South African households are under pressure, say economists at Nedbank, with the country’s economy starting off 2023 on the back foot.
Sifting through data published for the last month of 2022, the banking group noted a downturn in economic activity, while data from the South African Reserve Bank pointed to continued stress for households.
While November’s inflation numbers were encouraging – easing to 7.4% from 7.6% in October – food prices remain extremely high, rising at a double-digit pace.
Meanwhile, the Reserve Bank’s Quarterly Bulletin shows that real personal disposable income (PDI) declined by 0.2% qoq in Q3 2022, Nedbank said – a reversal of fortunes following three consecutive quarters of growth.
“The drop in real incomes probably reflected the erosive impact of higher inflation,” it said.
“After drawing down their savings over the previous three quarters, households opted to rebuild their financial buffers, lifting the savings rate slightly to 0.5% of PDI. The uptick in savings suggests that households have become more cautious, expecting economic prospects to weaken.”
Surprisingly, household indebtedness eased over Q3. The household debt to PDI ratio slipped to 62.8% after edging up to 63% in Q2 from 62.5% in Q1.
However, the sharp hikes in interest rates over this period meant that households used a greater portion of their income to service this debt burden, Nedbank said.
Debt service costs consumed 7.5% of disposable income in Q3, after creeping up to 7.1% in Q2 from 6.9% at the start of last year. Households’ net wealth position also deteriorated further, falling to 332.2% of PDI in Q3 from 338.7% in Q2, reflecting the drop in equity prices and stagnating house prices.
The latest credit numbers also point to slower growth in economic activity.
The stresses for households and consumers reflect in the wider economy, the bank said.
“Recent economic indicators paint a gloomier picture, reflecting a further loss of economic momentum. The weakness stemmed from persistent and prolonged power outages, continued inefficiencies at the country’s major ports, softer global demand, and tighter domestic financial conditions,” the economists said.
Mining production in South Africa shrunk, hit hard by load-shedding, with platinum group metals (PGMs), gold, diamonds, and manganese ore reporting the sharpest drops in production.
There was more bad news on the consumer front, with retail sales contracting – the main drag coming from lower sales of hardware, paint and glass, as well as pharmaceuticals. Higher sales
of textiles, clothing, household furniture, appliances, and equipment contained the downside, the bank said.
“Despite the disappointing outcome in October, retail sales likely picked up over November as many retailers reported record Black Friday sales, probably amplified by bargaining hunting amid increased strain on household incomes,” it said.

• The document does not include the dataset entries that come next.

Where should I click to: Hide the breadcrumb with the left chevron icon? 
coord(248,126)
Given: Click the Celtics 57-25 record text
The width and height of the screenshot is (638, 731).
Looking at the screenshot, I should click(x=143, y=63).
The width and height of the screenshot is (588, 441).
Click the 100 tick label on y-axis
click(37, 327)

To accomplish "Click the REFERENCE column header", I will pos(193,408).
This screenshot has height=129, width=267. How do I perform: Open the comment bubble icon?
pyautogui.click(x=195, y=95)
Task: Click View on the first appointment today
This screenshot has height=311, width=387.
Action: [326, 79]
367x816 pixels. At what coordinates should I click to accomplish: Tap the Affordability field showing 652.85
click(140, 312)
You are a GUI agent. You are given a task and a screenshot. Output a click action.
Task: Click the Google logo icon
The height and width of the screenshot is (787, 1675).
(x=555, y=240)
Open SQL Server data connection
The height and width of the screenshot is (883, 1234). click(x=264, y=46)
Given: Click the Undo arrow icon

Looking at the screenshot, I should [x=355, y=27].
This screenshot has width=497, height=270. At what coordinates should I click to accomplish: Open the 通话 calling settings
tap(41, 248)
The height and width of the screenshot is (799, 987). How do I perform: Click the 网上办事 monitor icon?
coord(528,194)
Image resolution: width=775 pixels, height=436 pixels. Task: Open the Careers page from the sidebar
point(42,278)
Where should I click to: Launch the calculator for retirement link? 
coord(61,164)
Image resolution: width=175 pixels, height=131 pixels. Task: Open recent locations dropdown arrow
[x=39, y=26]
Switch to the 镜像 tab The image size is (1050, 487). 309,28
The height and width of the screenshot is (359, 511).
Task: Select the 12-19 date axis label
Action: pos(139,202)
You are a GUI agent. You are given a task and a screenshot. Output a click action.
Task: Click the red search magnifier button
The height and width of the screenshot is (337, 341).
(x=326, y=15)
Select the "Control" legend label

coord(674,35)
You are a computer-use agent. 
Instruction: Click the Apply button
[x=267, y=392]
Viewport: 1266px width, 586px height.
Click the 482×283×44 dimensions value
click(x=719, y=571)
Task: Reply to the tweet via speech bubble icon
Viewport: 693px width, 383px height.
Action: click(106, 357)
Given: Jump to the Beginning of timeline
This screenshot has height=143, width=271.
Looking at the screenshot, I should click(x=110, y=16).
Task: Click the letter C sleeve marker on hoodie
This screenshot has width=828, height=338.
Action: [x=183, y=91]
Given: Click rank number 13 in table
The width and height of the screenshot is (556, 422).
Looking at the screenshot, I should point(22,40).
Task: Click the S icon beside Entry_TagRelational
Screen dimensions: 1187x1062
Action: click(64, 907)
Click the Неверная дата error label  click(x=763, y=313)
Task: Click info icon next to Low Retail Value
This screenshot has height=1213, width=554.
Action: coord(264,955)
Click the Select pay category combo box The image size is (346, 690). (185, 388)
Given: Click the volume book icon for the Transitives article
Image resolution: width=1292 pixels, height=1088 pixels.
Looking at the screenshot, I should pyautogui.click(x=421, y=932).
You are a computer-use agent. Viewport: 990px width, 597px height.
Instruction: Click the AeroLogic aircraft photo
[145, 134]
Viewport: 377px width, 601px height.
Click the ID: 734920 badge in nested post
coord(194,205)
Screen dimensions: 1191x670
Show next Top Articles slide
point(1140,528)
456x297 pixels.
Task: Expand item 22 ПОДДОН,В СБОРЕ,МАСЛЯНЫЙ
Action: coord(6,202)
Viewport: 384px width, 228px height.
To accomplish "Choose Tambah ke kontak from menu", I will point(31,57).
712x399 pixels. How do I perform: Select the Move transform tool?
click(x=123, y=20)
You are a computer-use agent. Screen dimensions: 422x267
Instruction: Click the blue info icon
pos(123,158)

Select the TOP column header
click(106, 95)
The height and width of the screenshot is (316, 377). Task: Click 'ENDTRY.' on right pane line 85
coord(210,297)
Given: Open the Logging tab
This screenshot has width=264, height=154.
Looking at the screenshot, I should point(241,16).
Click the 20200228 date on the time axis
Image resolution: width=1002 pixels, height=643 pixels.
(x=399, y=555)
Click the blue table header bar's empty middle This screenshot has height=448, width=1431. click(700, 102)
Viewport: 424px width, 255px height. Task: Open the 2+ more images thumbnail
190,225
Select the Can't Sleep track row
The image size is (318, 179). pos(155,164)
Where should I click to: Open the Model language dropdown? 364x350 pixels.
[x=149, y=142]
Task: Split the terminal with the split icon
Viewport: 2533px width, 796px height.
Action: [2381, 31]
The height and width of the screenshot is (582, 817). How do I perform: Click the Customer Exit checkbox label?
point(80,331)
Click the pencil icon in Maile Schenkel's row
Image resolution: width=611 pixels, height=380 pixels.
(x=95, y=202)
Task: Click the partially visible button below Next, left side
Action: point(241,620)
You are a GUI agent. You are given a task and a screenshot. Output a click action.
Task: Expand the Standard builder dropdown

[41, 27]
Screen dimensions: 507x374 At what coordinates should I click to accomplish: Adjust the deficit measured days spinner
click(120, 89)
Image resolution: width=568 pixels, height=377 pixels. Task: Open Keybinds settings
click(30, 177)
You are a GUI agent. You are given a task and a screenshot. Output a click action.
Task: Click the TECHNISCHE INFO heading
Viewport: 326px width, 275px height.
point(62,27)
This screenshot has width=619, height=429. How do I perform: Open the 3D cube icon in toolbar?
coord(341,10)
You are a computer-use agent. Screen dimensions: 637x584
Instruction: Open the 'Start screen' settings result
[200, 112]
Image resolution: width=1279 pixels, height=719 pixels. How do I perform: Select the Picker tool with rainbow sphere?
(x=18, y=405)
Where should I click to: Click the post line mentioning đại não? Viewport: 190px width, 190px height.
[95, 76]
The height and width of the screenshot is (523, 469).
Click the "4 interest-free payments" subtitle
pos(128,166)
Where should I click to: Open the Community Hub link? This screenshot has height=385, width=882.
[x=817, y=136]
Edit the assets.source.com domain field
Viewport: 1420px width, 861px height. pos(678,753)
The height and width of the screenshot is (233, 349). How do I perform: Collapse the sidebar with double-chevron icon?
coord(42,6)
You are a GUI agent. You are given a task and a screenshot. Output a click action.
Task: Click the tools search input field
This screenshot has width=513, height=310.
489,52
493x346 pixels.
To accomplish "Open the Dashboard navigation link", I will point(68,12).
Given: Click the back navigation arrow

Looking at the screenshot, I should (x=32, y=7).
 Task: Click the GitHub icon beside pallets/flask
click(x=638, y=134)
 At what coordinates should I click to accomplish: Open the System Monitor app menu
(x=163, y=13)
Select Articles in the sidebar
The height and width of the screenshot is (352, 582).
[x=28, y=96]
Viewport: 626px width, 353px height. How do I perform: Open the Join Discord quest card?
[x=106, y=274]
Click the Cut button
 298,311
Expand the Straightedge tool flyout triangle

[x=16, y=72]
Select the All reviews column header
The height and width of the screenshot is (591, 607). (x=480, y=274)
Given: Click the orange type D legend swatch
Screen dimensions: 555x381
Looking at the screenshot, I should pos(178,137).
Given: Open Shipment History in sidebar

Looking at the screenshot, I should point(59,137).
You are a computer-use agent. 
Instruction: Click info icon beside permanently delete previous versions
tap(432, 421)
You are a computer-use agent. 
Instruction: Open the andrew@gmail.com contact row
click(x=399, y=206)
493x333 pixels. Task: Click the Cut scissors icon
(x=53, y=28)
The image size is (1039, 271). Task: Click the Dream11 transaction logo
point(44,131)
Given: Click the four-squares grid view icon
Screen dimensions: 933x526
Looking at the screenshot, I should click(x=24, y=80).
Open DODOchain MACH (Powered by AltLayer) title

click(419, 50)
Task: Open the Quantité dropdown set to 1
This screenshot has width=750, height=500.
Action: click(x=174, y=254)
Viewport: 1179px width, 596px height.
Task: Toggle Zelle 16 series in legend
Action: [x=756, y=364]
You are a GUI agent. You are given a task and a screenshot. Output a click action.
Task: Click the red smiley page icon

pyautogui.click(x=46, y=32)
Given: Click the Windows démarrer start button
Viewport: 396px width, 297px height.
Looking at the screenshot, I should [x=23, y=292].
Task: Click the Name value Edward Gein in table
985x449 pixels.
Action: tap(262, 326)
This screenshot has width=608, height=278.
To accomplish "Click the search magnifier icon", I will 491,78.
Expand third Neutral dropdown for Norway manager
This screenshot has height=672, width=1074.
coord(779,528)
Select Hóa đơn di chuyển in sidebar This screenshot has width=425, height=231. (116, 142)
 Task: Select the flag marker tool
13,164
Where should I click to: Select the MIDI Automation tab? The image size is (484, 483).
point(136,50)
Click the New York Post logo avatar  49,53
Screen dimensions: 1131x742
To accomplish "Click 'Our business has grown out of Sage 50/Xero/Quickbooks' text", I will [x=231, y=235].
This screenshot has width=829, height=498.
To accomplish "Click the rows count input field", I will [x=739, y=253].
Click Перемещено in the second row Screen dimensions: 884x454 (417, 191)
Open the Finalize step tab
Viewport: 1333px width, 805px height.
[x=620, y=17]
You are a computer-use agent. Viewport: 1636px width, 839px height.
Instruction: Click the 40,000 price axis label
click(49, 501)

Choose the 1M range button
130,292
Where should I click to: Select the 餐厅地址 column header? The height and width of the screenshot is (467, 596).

Looking into the first few weeks of 2023, Nedbank said that manufacturing production and new vehicle sales data will give an indication of how the country will be kicking things off for the new year.
The bank said that continued load-shedding over the last few months likely disrupted production, pointing to expectations of a decline of around 1.3%.
Meanwhile, new vehicle sales usually decline over December as consumers prefer to wait for the new year’s registration and new models, it said.
“We forecast a 3.6% mom drop, limiting the annual increase in total sales to a relatively healthy 17.9% in December, only slightly down from 18.3% in November.”